Reproduce word for word the part of the passage on interest rates and inflation starting with "Driven by the" and going on through "were certainly effective.".

[Selected passage]
"""

Anyone who happened to start their career by trading UK and US interest rates as the 1970s turned into the 1980s  --  is anyone really that old ? --  would have thought that the idea of a monetary landscape such as we have today could only be conceived of as an interesting intellectual exercise, not something with any connection to reality.

Driven by the determination of a certain Margaret Thatcher to put the defeat of soaring inflation above all other considerations, UK rates ended 1979 at 17%. A similarly motivated Paul Volcker led the US Federal Reserve to hike rates as high as 20% in 1980. These rigid applications of monetarist theory may have brought on recessions on both sides of the Atlantic, which depending on one's point of view may or may not have been a price worth paying to slay the monster of inflation, but they were certainly effective.

You could say that almost globally today's monetary scenario turns the conditions of that particular yesteryear on their head. Interest rates, and monetary policy as a whole is still very largely a function of the rate of inflation, and in stark contrast to those times of yore the more mature economies are failing to generate enough of it  --  most often deemed to be about 2%. Even decent periods of growth and falling unemployment (in places to record-equalling lows) have failed to boost prices in a world where the changing dynamics of things like demographics and technology may have become downward drivers of inflation.

"""

[Information shown]
"""

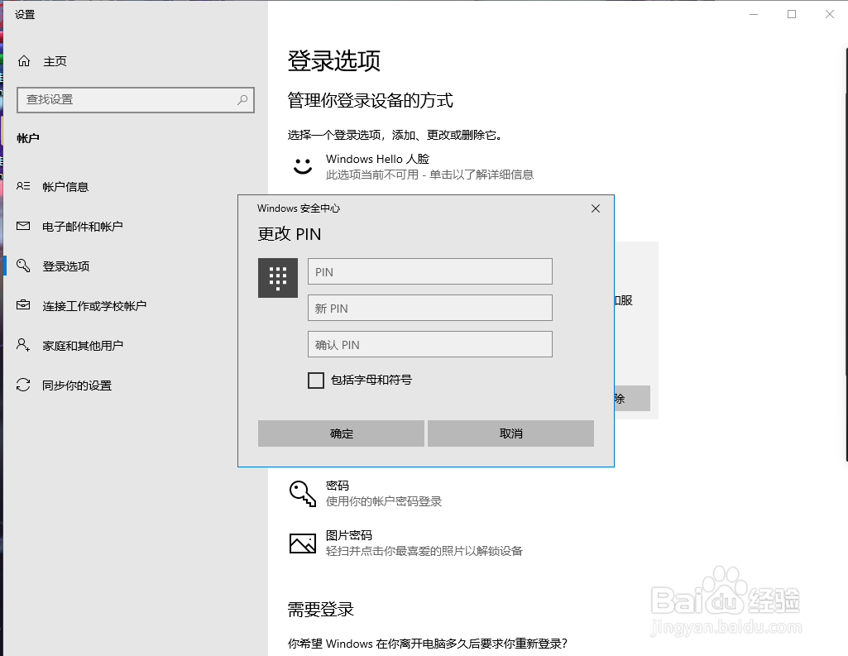Click the 电子邮件和帐户 envelope icon
This screenshot has height=656, width=848.
[x=25, y=226]
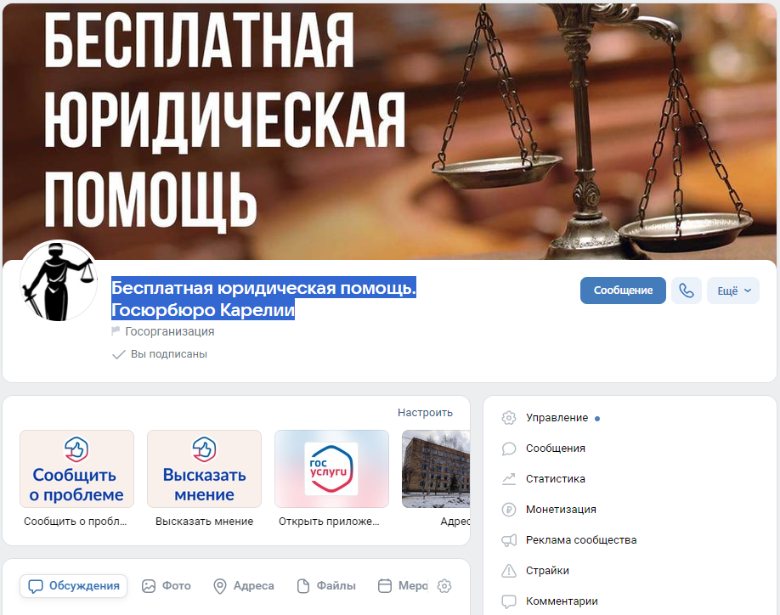780x615 pixels.
Task: Click the tabs settings gear icon
Action: pyautogui.click(x=444, y=586)
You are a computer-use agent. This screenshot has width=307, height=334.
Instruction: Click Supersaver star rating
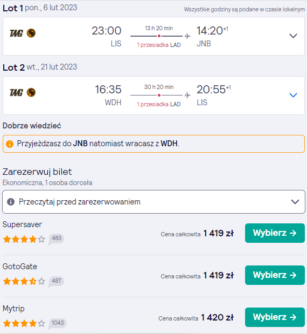click(x=24, y=239)
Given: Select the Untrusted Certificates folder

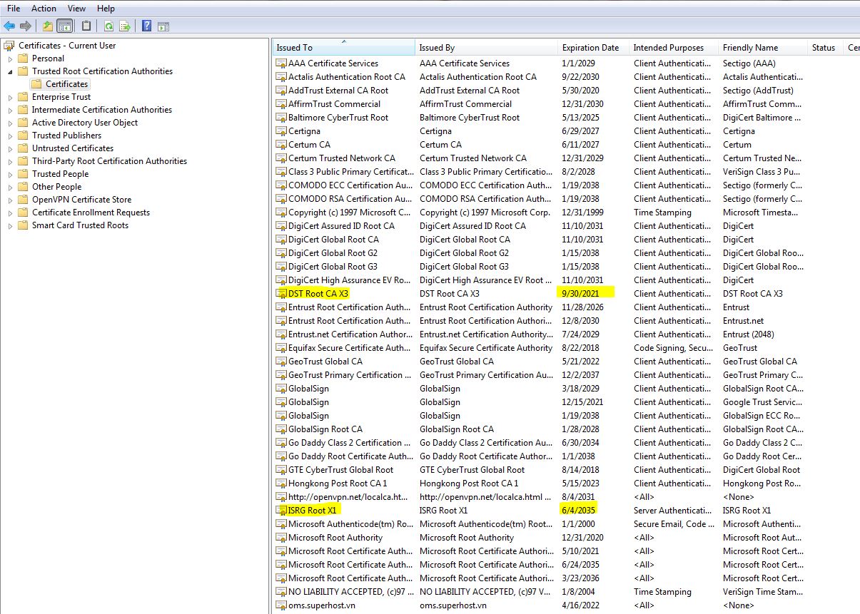Looking at the screenshot, I should [x=73, y=148].
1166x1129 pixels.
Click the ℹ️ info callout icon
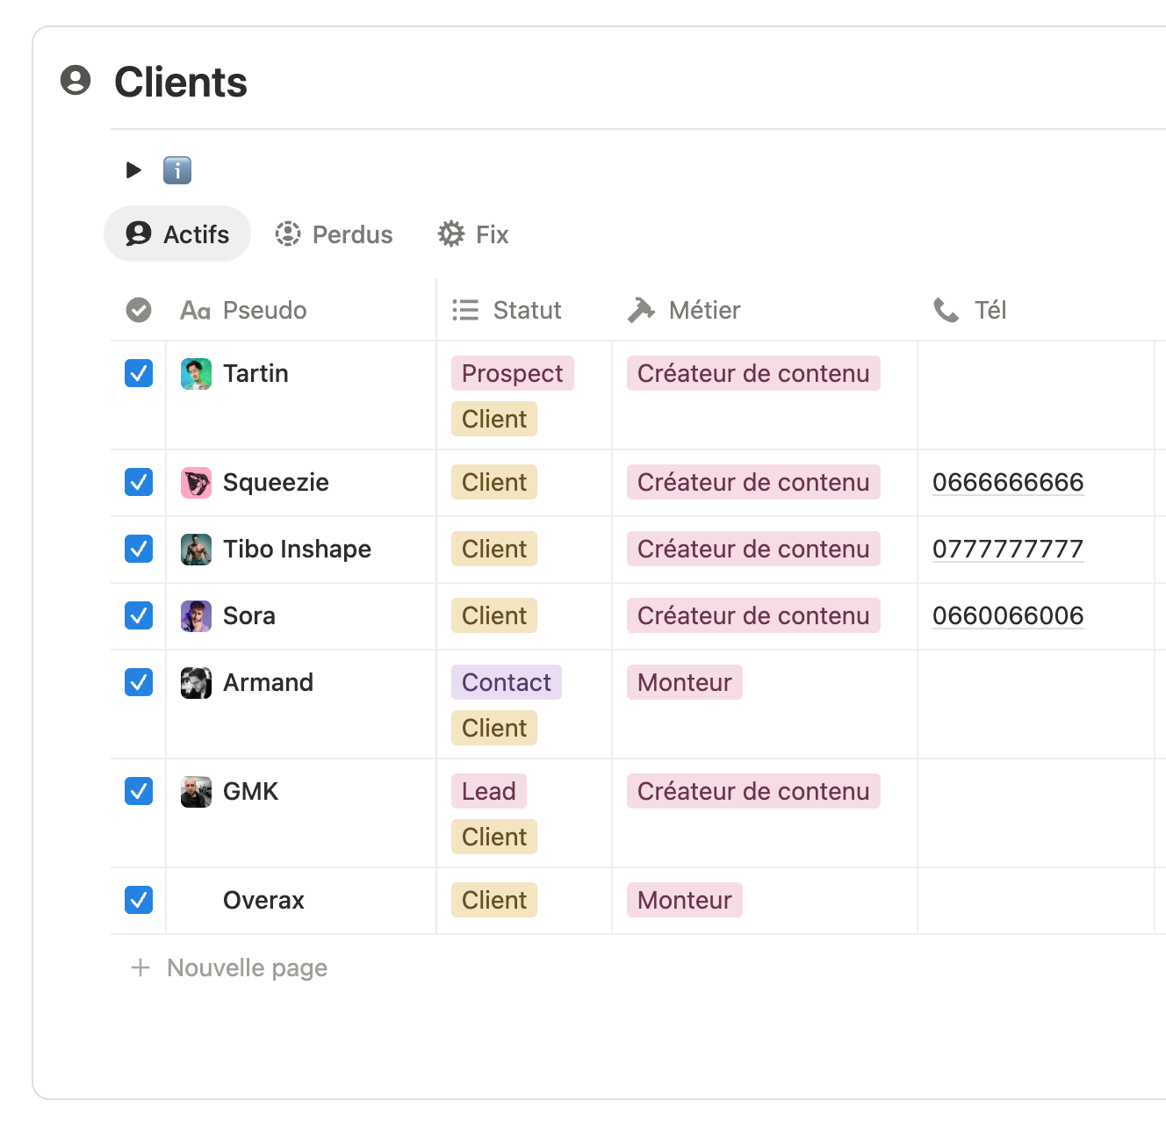(x=176, y=170)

"""

[Task answer]
Driven by the determination of a certain Margaret Thatcher to put the defeat of soaring inflation above all other considerations, UK rates ended 1979 at 17%. A similarly motivated Paul Volcker led the US Federal Reserve to hike rates as high as 20% in 1980. These rigid applications of monetarist theory may have brought on recessions on both sides of the Atlantic, which depending on one's point of view may or may not have been a price worth paying to slay the monster of inflation, but they were certainly effective.